Tuesday, December 14, 2010

Oh yeah, about that persistent store....

In April of last year I was describing a simple persistent object store. I never finished. Mea culpa. I was thinking about it again and I realize why. The next step in the implementation is a really big one. We're going to solve five unrelated problems in one fell swoop:
  1. Transactions — we will add the ability to roll-back partially completed operations.
  2. Aggregate objects — up to now, we only allow primitive objects to be persisted. We will add the mechanism to allow aggregate structures to be stored and retrieved.
  3. Side effects — the backing store is opened in append mode, so mutation of existing objects is not possible. Since we only allow primitive immutable objects to be stored, this is not an issue. Once we have aggregate objects, however, we will want to simulate the ability to side-effect these objects. The transaction system will have to know how to undo these effects if the transaction aborts.
  4. Schema migration — Persistent objects live a long time. Over time, it is usually the case that we will want to change what fields are contained in an aggregate object. Removing a field is easy, but adding or renaming an existing field can be tricky because legacy objects will be missing the field. Furthermore, if the aggregate object model is rich (for example, if it supports inheritance), some changes to the model might require making extensive changes to the existing persistent objects.
  5. Internal and external references — up to now, an object cannot refer to another object. There is also no way to refer to a particular persistent object other than by directly using it. For example, although we could store two different strings in the persistent store, and we can recover both, we cannot identify which one is ‘first’ and which one is ‘second’.
I haven't figured a way to truly separate these five different features, so this post is going to be a long and complex one.

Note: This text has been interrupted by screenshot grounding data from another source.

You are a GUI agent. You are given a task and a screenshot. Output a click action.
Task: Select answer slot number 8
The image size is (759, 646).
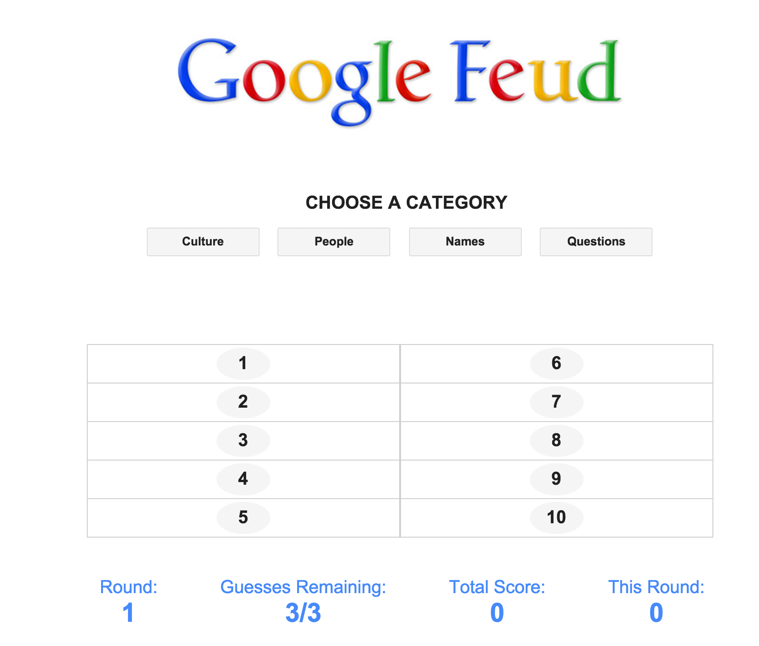(556, 440)
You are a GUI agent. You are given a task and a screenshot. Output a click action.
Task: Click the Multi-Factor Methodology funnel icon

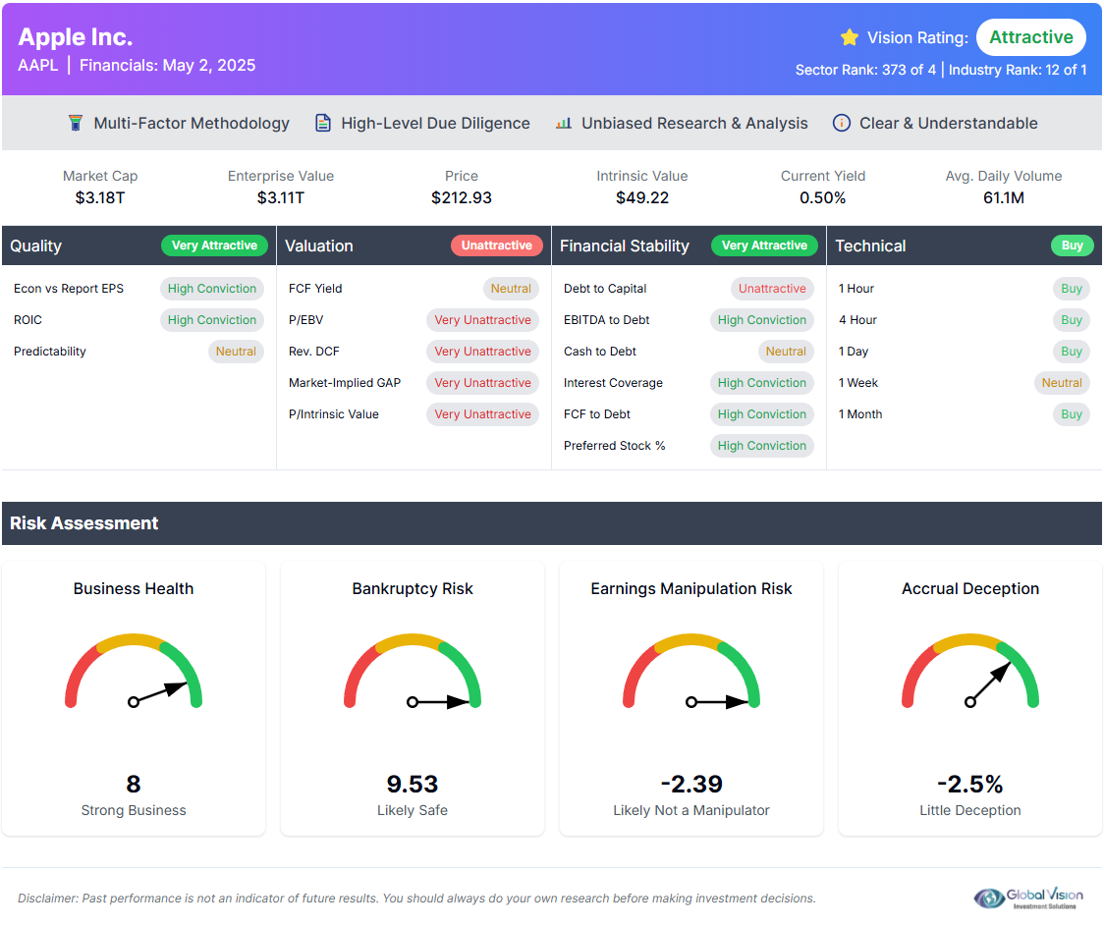(76, 123)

We need to introduce object identifiers (OIDs). An OID is an integer that refers to a unique persistent object. Every persistent object in a particular persistent store is given a different OID (we do not require that OIDs are universally unique).

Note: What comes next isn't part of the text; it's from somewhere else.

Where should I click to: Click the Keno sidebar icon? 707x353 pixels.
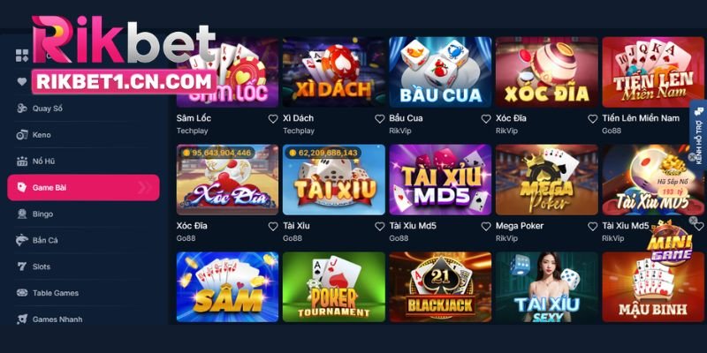22,135
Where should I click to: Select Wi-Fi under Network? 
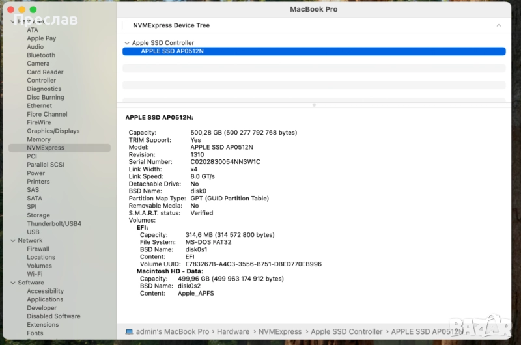click(34, 274)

At this point, let me illustrate the code.
(define-structure (object-map-entry
                   (type list)
                   (conc-name object-map-entry/)
                   (constructor %make-object-map-entry
                                (object-id address cached-value)))
  (object-id #f read-only #t)
  (address #f read-only #t)

  ;; *** A slot holding the cached value greatly improves
  ;;     performance!
  (cached-value #f read-only #t)
  )

Each object-map-entry associates an object-id with an address. The address is the location within the backing store where the object has been serialized. The cached-value not only speeds up object retrieval, it ensures that every dereference of an OID yields the same EQ? result. Extrinsic identity — the existence of a universal ‘identically equal’ predicate — is a key assumption of Lisp, so it is important to avoid violating this assumption.

We will be maintaining a data structure that maps OIDs to objects. This data structure will itself need to be persistent. Over time, we expect the ratio of new objects to old objects to decrease, so a data structure that supports incremental update will be much more efficient than one that requires wholesale replacement. A weight-balanced binary tree is one way of implementing this map.

A tree has two kinds of nodes: leaf nodes, which hold a single object-map-entry, and branch nodes, which hold sub-trees in addition to an object-map-entry. Object lookup requires descending into the tree to find the object-map-entry with the correct OID.
(define (persistent-tree/descend object-id current-tree best-tree)
  (cond ((null? current-tree) best-tree)
        ((< object-id 
               (object-map-entry/object-id (persistent-tree/object-map-entry current-tree)))
         (persistent-tree/descend object-id 
                                  (persistent-tree/left-child current-tree) best-tree))
        (else
         (persistent-tree/descend object-id
                                  (persistent-tree/right-child current-tree) current-tree))))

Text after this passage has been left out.